In 2003 I was 13 years-old. I had been collecting the Now That's What I Call Music! (U.S. series) CD's since #4 (that would've been summer 2000-ish), and I still was by the time 2003 rolled around. However, as I was starting to seriously dig into metal and particularly nu-metal, starting with Linkin Park, Evanescence, P.O.D., and Disturbed, I was getting less serious about collecting them (incidentally my last one would be #14 in 2004, but that's besides the point).
This was probably more of a local thing, but there was a reviving interest in Rollercoaster Tycoon among people my age. I think a new expansion had recently come out or something? But anyway, all the nerds in my school - including me - had a copy. Online gaming was beginning to emerge into something truly significant (not that it wasn't already with Ultima Online in the '90s and Everquest starting in 2000, but still) - I believe it was in 2003 that I had first heard of pro-StarCraft players in Korea. I was big on StarCraft at the time myself. Other than that, perennial favorite games among guys my age - both multiplayer and single-player - were Halo, WarCraft 3, Dungeon Siege, Star Wars: Knights of the Old Republic (this was huge at the time, and that cannot be emphasized enough), Pikmin, Sonic Adventure 2 Battle! (even though this was an earlier release from 2001 or 2002), and Super Smash Bros. Melee, among others.

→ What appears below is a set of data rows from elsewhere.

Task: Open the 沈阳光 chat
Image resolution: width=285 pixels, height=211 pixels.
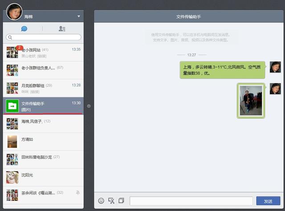Action: [43, 178]
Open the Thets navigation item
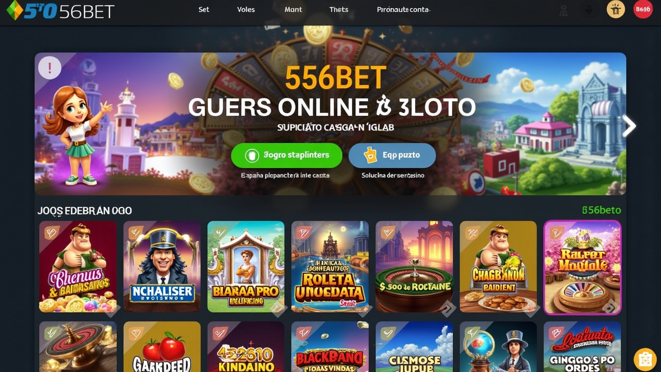 pyautogui.click(x=339, y=9)
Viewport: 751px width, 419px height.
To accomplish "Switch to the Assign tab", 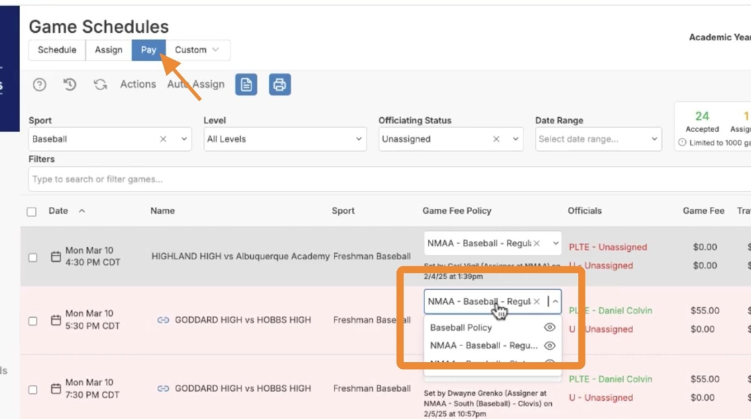I will (x=109, y=50).
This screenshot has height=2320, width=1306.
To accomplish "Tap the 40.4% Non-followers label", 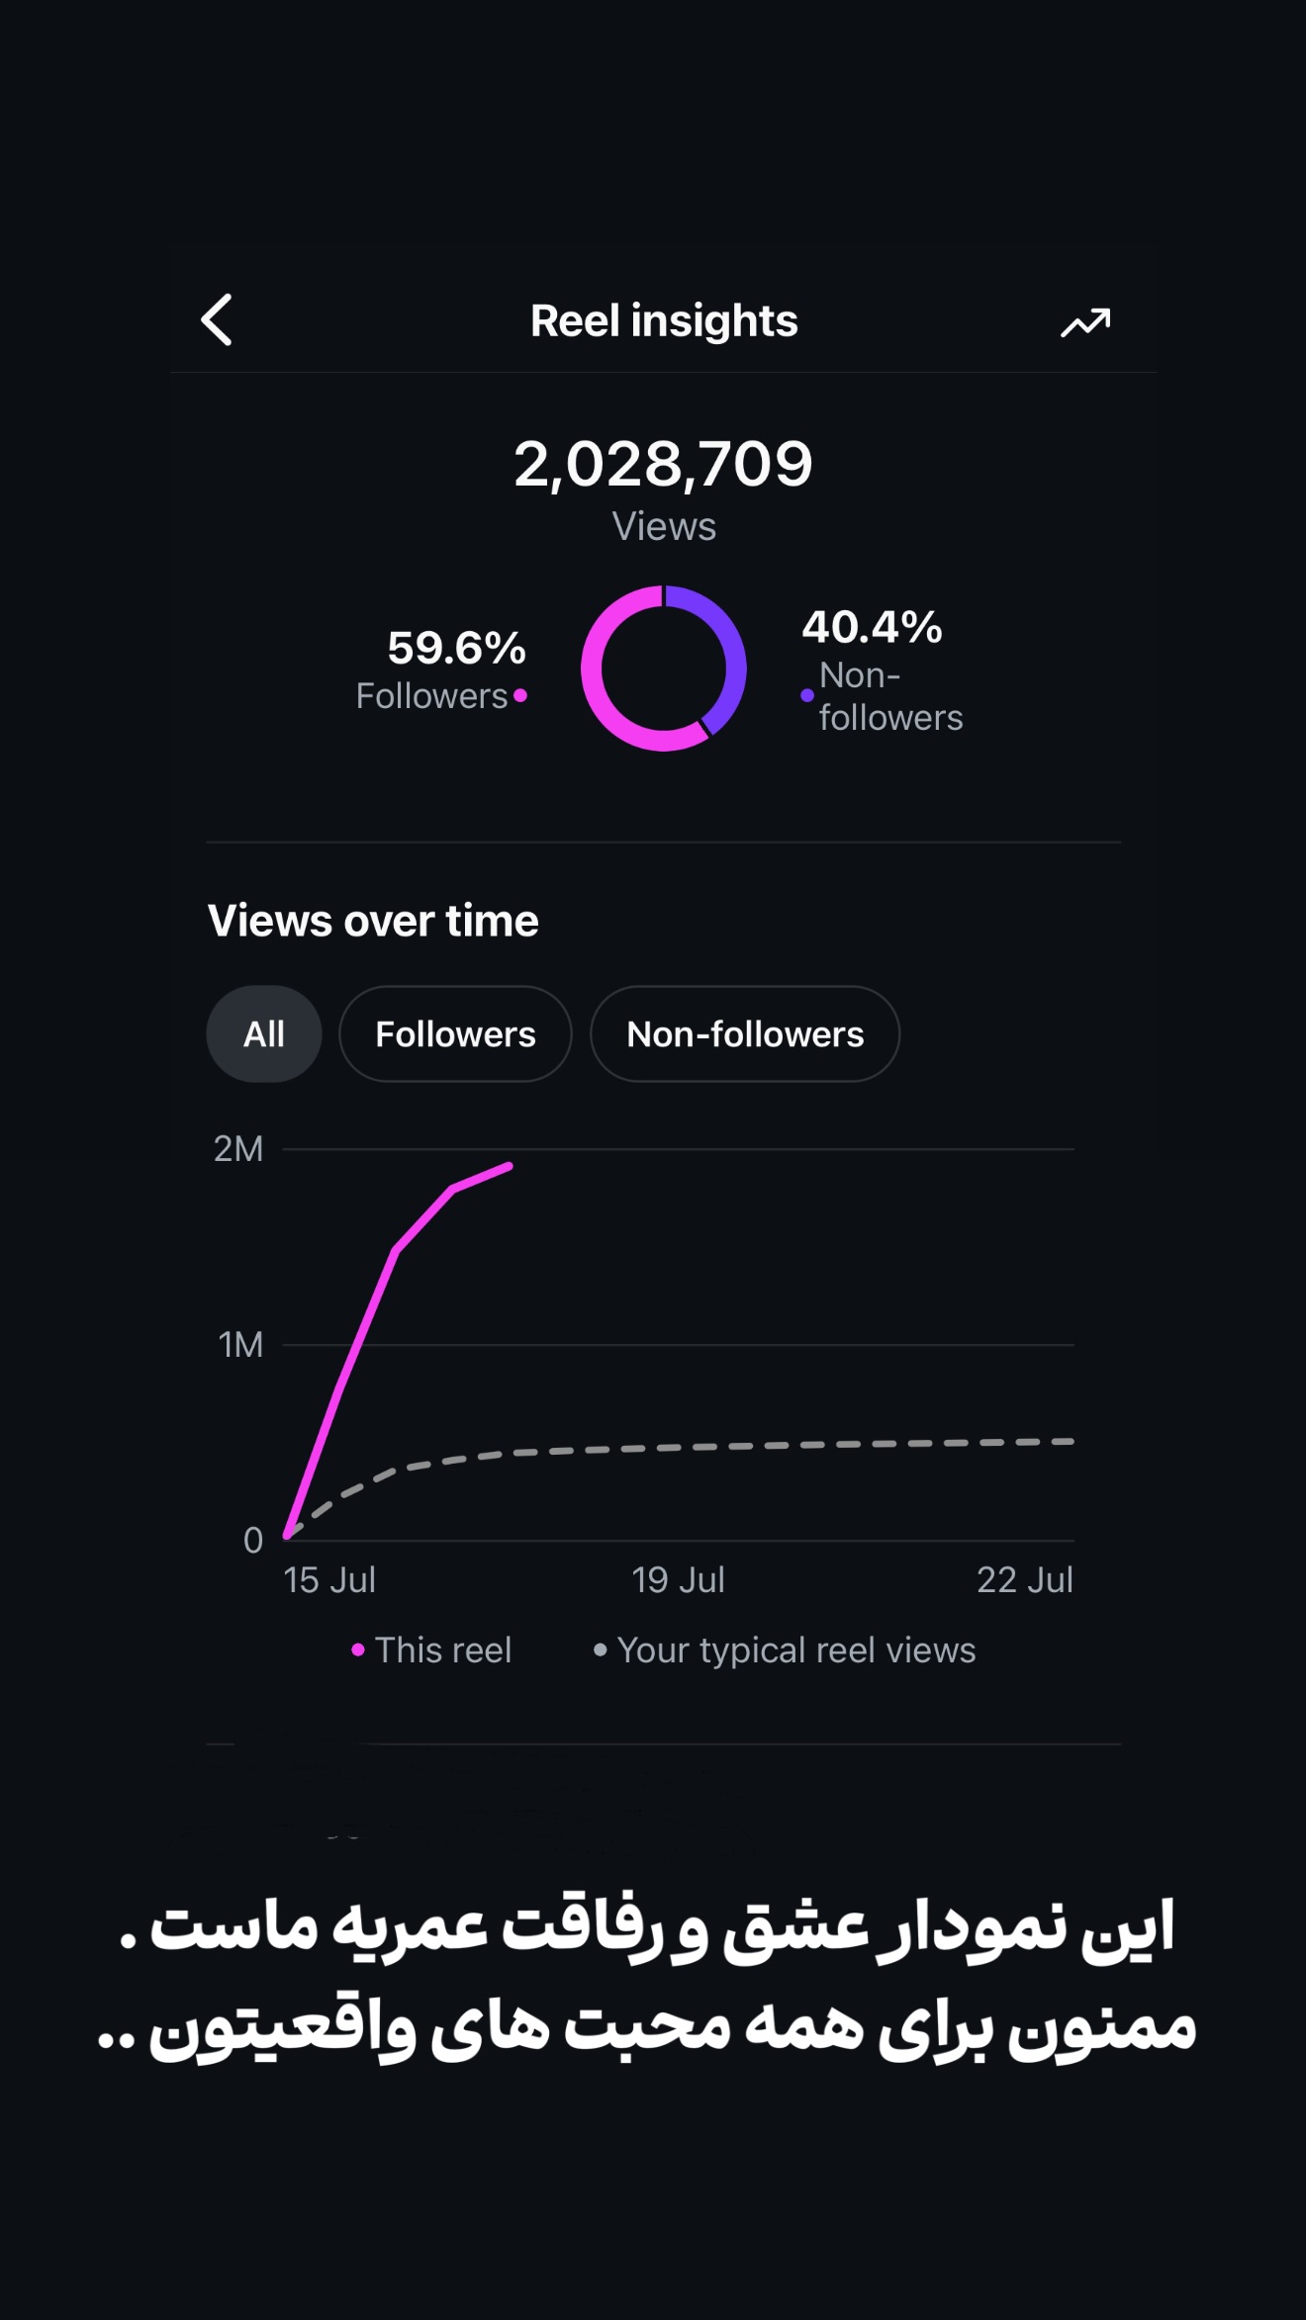I will tap(882, 670).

Come to think of it, Star Wars was a bit of a phenomenon then, even though Attack of the Clones had come out the previous summer. After all, we were now excitedly looking forward to the then-untitled Episode III slated for 2005, and Genndy Tartakovsky's Clone Wars was featured on Cartoon Network starting in 2003. Funny; since it coincided with the beginning of the invasion of Iraq, to an unworldly kid like me, watching Cartoon Network's Clone Wars was almost like a "report from the frontlines" for kids. There was a feeling of state-building and American empire at the time, and I think kids - and probably their parents, too, who were disengaged from politics - that the government was doing what seemed to be the reasonable thing at the time in light of the War on Terror.
Speaking of Cartoon Network, other observers seem to put 2000-2001 as the peak of Toonami, but I would extend the peak out to 2003. This was the latter half of a run of Rurouni Kenshin, Samurai Jack, Dragonball Z and GT, and one of the Zoids series (I forget which). Although I do recall that Zoids: Chaotic Century, my favorite of the two, ran earlier in the morning in 2002 and 2003. I def had a crush on adult Fiona.
Oh, another thing: the movies were changing. A lot of the early '00s, right up to '03, fell into a couple slots:
The New Age-y films;
"Neo-classical" prestige films; and
Gritty but fanciful escapist films (sci-fi, fantasy, action, etc.).
The New Age-y and gritty films above are very much a product of the Generation X aesthetic, whereas the Neo-classical film, like Something's Gotta Give or Sleepless in Seattle over a decade earlier are firmly a Boomer thing. This is beginning to change. Action films are getting darker (see The Pirates of the Caribbean, even for all its New Age-y goodness), and realistic fiction films, both adult and child-oriented, are getting brighter and more...suburban:
This of course culminated in some of the suburban aesethetic films we saw - especially in children's films - through the remainder of the decade: Robots, Sky High, Meet the Robinsons, Speed Racer, and others.
I'm sure there are more observations I can make, especially from a child's perspective - about the rampant homophobia among my peers, the complacency of adults, the crass commercialism, etc. I need to gather my thoughts further for that, maybe I'll come back later.